2001-12-29 / Columnists

The Inner Voice By Marilyn Gelfand

The Inner Voice By Marilyn Gelfand

As the holidays come to a close, and we’ve lived through a lot of exchanges with different people, we may feel happy, or confused or sad based on what our expectations were beforehand. We may have expected more or different from people, and feel our emotions reacting to it. Perhaps we received more from people, and it makes us question ourselves. In the end, the one we have to look at is me. Did I enjoy myself? Did I feel the holidays were celebrated in ways that I like? How much time and energy did I put into making others happy, and is that suitable for me? Can I step back and say, this was the way I wanted the holidays to be from my perspective.

Other people have their own scripts of how things should go and then react according to their own ideas. If possible, communicate with someone from where he or she is coming from. It will mean more to that person. Sometimes trying to point out what I value may seem strange to another. It helps in communicating what you feel if you can link it to another’s values. For example, "Just like you think family is the most important in the world, I believe that my freedom and independence is everything, and each person should respect that for each other." "I know that you bought me such an expensive gift because you believe that the most money spent means the best gift, however, I feel that your time and energy is worth so much more than the price tag, especially now, when money is tight for us."

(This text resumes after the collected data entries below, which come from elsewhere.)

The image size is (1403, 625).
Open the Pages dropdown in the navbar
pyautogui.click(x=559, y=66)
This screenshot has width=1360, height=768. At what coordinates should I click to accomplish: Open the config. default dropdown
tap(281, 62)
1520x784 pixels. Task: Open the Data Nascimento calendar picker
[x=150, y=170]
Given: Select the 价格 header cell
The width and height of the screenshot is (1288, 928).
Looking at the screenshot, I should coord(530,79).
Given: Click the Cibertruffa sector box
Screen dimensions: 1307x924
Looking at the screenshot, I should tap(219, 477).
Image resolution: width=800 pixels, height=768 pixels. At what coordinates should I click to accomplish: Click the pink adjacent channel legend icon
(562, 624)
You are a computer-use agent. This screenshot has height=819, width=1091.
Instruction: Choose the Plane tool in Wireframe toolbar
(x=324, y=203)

Most importantly, the motives of our loved ones tell us where the people are coming from. If someone tried, that really does mean so much. A loving motive with an imperfect result may be more significant than a perfect result without much thought. Trying to make a special cake that may be a little crooked, for example, shows more about the time and energy that the person was willing to go through. We each have our own interpretation of how things should be. We can relax, a little, make room for love and how it materializes, even if it’s different than what is expected.